I’ve run numerous workshops in recent years. It’s intriguing to see different ways people solve the same problem. Some start from general vision and go into details, some the other way.
Based on those observations, and mostly on my own experience, I decided to share my process of working with design and software architecture:
I tried to show step by step the factors I take and the tools I use.
I explained where and when I use tools like EventStorming and the C4 model, but also ye olde methods like 5 whys, mind map, whiteboard, etc. They're still valuable! I showed my approach as it is, so pragmatically, without blurring it with gaudy buzzwords.
Years ago, I was fascinated by the Lambda Architecture. I’ve read a Big Data book by Nathan Marz where he neatly explained the idea of embracing that data processing may have different dynamics. For big amounts of data, usually, it’s fine to process data on some cadence doing that in matches. For some, we may need data faster, but we can live with that being imprecise for a short time. The idea was tempting, and some companies adapted it, yet the tooling was not there yet, and the approach was hard to maintain, as batch and speed processing required totally different set of tooling. Nathan Marz also went a bit silent. But now he’s back.
Sounds like he was working on the Java development platform on a big scale, which he called Rama. He just published a big article making bold statement:
We built a Twitter-scale Mastodon instance from scratch in only 10k lines of code. This is 100x less code than the ~1M lines Twitter wrote to build and scale their original consumer product, which is very similar to Mastodon. (…)The instance has 100M bots posting 3,500 times per second at 403 average fanout to demonstrate its scale.
I’m not convinced yet, as it’s still more enigma and vision. The code is not open-sourced, but I’m curious to learn how his vision evolved. I think that’s an interesting read from the tech stack and architecture perspective and the product building.
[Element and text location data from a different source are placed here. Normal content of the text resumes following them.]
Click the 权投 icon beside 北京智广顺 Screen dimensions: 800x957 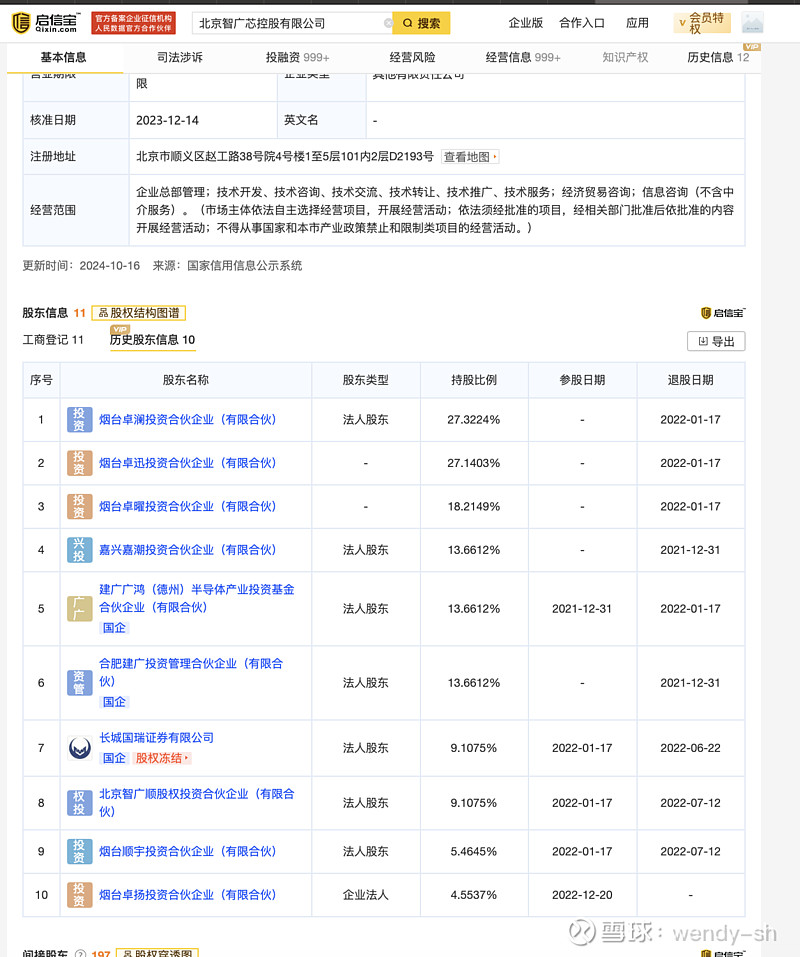(x=79, y=802)
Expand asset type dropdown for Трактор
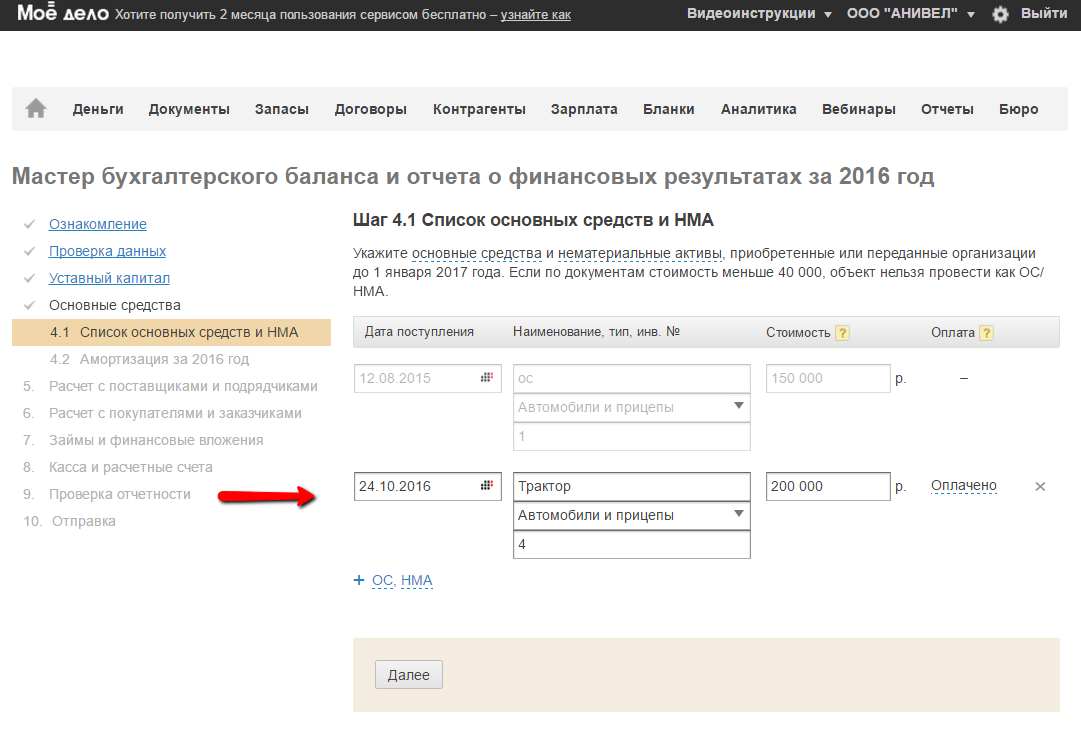1081x750 pixels. [x=739, y=515]
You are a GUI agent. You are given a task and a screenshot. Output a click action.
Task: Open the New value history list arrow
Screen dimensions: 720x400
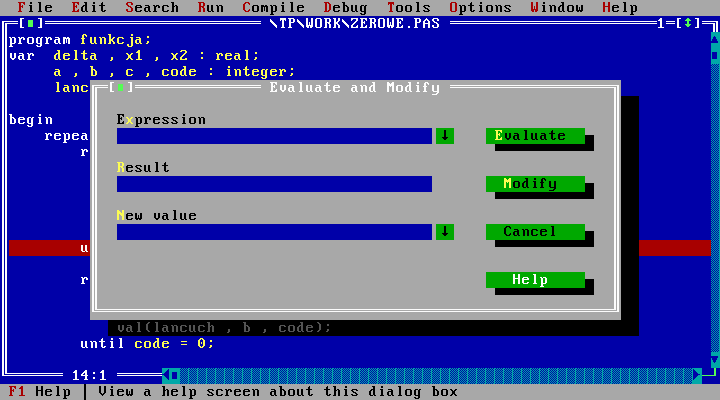click(445, 232)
If creating a gigantic artificial Mastodon server to prove the scale capabilities doesn’t sound interesting enough, check:
It’s a flashback from 2010 and 2011 showing how Instagram started and ran forward with its design. It’s yet another proof that choosing a boring stack is a win. They used:
- Python, Django,
- Postgres,
- load balancing with pg_bouncer and AWS ELB,
- S3 and Cloudfront as files storage,
- Redis and Memcached for cache,
- Sentry for monitoring.
Sounds easy? Simple is not easy, but it’s another example that choosing technologies you know, proper sharding techniques and focusing on business can take you far.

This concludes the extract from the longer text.